What you should do >> The records below need to be set down again exactly; their images stay out.

The input >>
▼▼▼

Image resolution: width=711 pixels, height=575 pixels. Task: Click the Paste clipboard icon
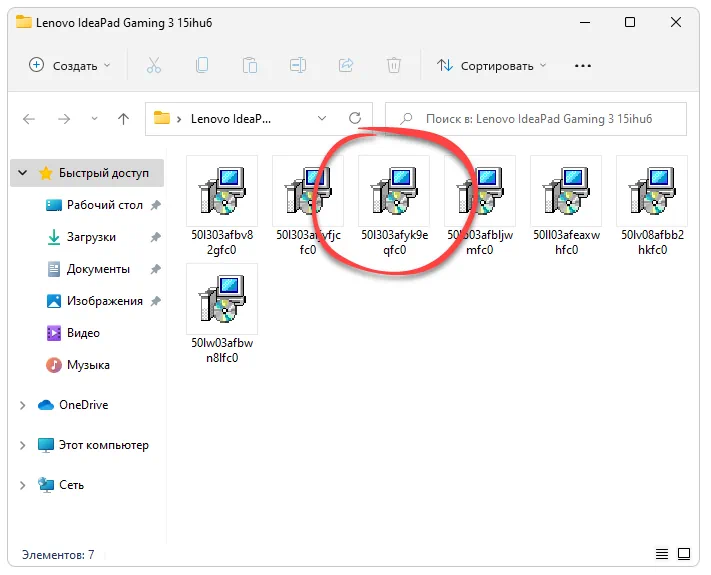tap(250, 65)
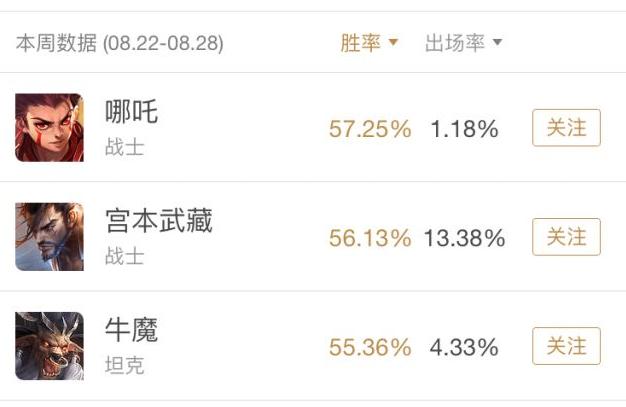This screenshot has height=407, width=626.
Task: Open the 牛魔 hero avatar
Action: 50,346
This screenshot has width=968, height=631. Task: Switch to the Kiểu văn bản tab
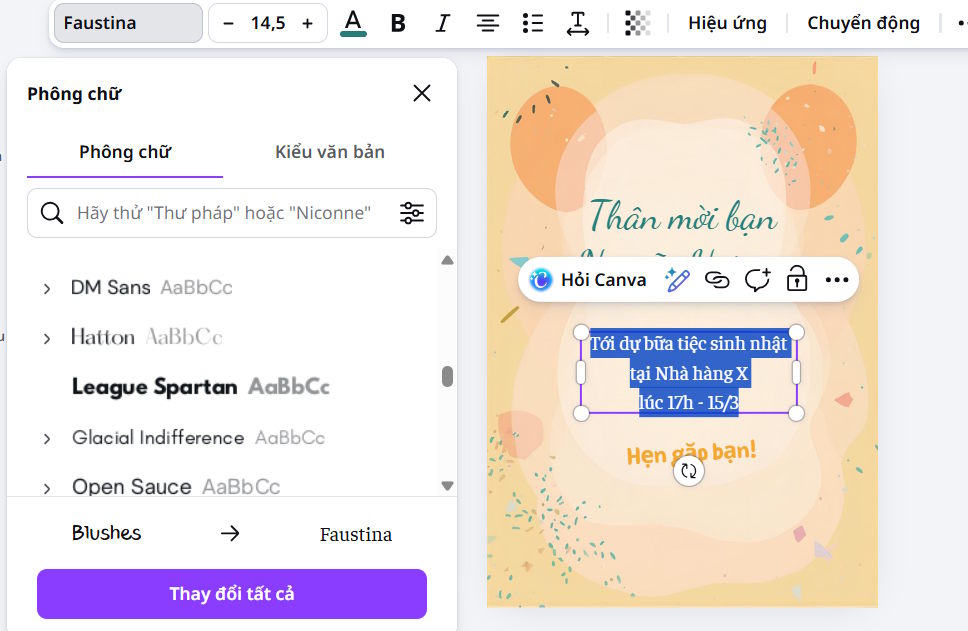point(330,152)
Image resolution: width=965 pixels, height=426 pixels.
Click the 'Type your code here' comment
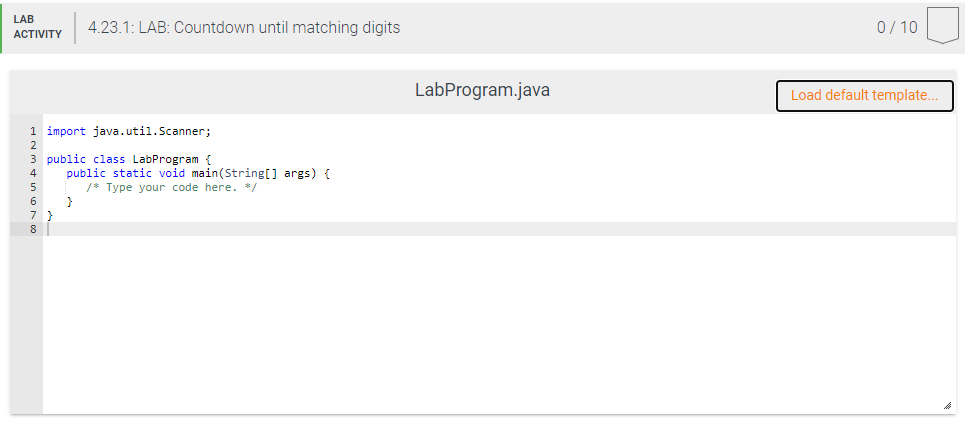tap(171, 187)
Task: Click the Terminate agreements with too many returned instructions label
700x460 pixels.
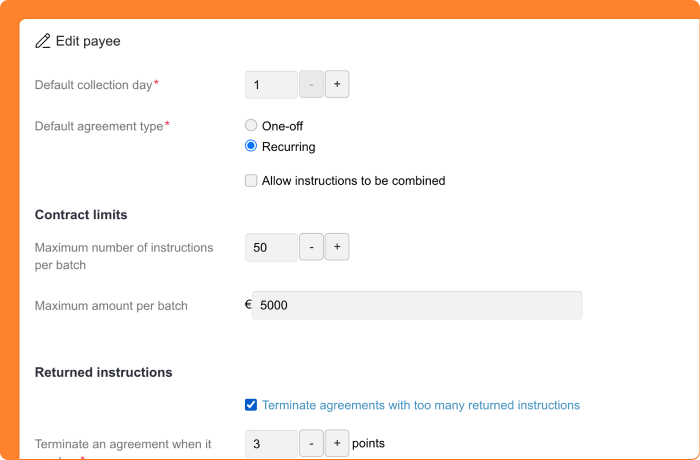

▲▲▲

Response area >>
Image resolution: width=711 pixels, height=575 pixels. Task: Click the Paste clipboard icon
tap(250, 65)
This screenshot has height=407, width=626.
Task: Open the 牛魔 hero avatar
Action: 50,346
This screenshot has width=968, height=631. Task: Switch to the Kiểu văn bản tab
point(330,152)
Image resolution: width=965 pixels, height=426 pixels.
Click the 'Type your code here' comment
tap(171, 187)
Task: Click the Terminate agreements with too many returned instructions label
700x460 pixels.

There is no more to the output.